Work to complete:
Exactly as given, reproduce the records in full.

Supplied records:
BEGIN

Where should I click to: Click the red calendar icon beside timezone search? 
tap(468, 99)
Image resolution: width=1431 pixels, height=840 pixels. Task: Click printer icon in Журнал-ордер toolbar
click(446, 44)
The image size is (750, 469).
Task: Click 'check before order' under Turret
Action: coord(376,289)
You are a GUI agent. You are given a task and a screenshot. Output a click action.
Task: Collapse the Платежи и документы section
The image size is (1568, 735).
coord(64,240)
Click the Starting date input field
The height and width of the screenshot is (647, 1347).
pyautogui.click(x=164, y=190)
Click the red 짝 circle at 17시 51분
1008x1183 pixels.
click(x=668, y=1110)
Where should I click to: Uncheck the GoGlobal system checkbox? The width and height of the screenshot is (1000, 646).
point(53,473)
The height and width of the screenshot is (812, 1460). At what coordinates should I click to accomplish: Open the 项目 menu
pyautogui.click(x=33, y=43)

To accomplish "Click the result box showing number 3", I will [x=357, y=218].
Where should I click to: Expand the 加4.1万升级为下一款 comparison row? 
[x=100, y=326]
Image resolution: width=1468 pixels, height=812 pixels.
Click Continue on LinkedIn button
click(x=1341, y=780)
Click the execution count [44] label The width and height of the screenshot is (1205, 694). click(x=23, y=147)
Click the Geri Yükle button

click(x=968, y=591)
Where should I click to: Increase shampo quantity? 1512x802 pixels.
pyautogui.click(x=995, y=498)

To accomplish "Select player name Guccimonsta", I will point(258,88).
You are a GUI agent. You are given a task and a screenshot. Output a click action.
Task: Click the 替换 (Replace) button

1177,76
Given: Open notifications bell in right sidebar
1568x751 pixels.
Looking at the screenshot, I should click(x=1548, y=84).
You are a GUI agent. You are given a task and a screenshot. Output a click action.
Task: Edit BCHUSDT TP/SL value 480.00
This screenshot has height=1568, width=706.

END

The answer:
Where should I click to: Click the red calendar icon beside timezone search? 
tap(468, 99)
Image resolution: width=1431 pixels, height=840 pixels. Task: Click printer icon in Журнал-ордер toolbar
click(446, 44)
The image size is (750, 469).
Task: Click 'check before order' under Turret
Action: coord(376,289)
You are a GUI agent. You are given a task and a screenshot. Output a click action.
Task: Collapse the Платежи и документы section
The image size is (1568, 735).
coord(64,240)
Click the Starting date input field
The height and width of the screenshot is (647, 1347).
pyautogui.click(x=164, y=190)
Click the red 짝 circle at 17시 51분
1008x1183 pixels.
click(x=668, y=1110)
Where should I click to: Uncheck the GoGlobal system checkbox? The width and height of the screenshot is (1000, 646).
point(53,473)
The height and width of the screenshot is (812, 1460). At what coordinates should I click to accomplish: Open the 项目 menu
pyautogui.click(x=33, y=43)

To accomplish "Click the result box showing number 3", I will [x=357, y=218].
Where should I click to: Expand the 加4.1万升级为下一款 comparison row? 
[x=100, y=326]
Image resolution: width=1468 pixels, height=812 pixels.
Click Continue on LinkedIn button
click(x=1341, y=780)
Click the execution count [44] label The width and height of the screenshot is (1205, 694). click(x=23, y=147)
Click the Geri Yükle button

click(x=968, y=591)
Where should I click to: Increase shampo quantity? 1512x802 pixels.
pyautogui.click(x=995, y=498)

To accomplish "Select player name Guccimonsta", I will point(258,88).
You are a GUI agent. You are given a task and a screenshot. Output a click action.
Task: Click the 替换 (Replace) button

1177,76
Given: Open notifications bell in right sidebar
1568x751 pixels.
Looking at the screenshot, I should click(x=1548, y=84).
You are a GUI agent. You are given a task and a screenshot. Output a click action.
Task: Edit BCHUSDT TP/SL value 480.00
This screenshot has height=1568, width=706.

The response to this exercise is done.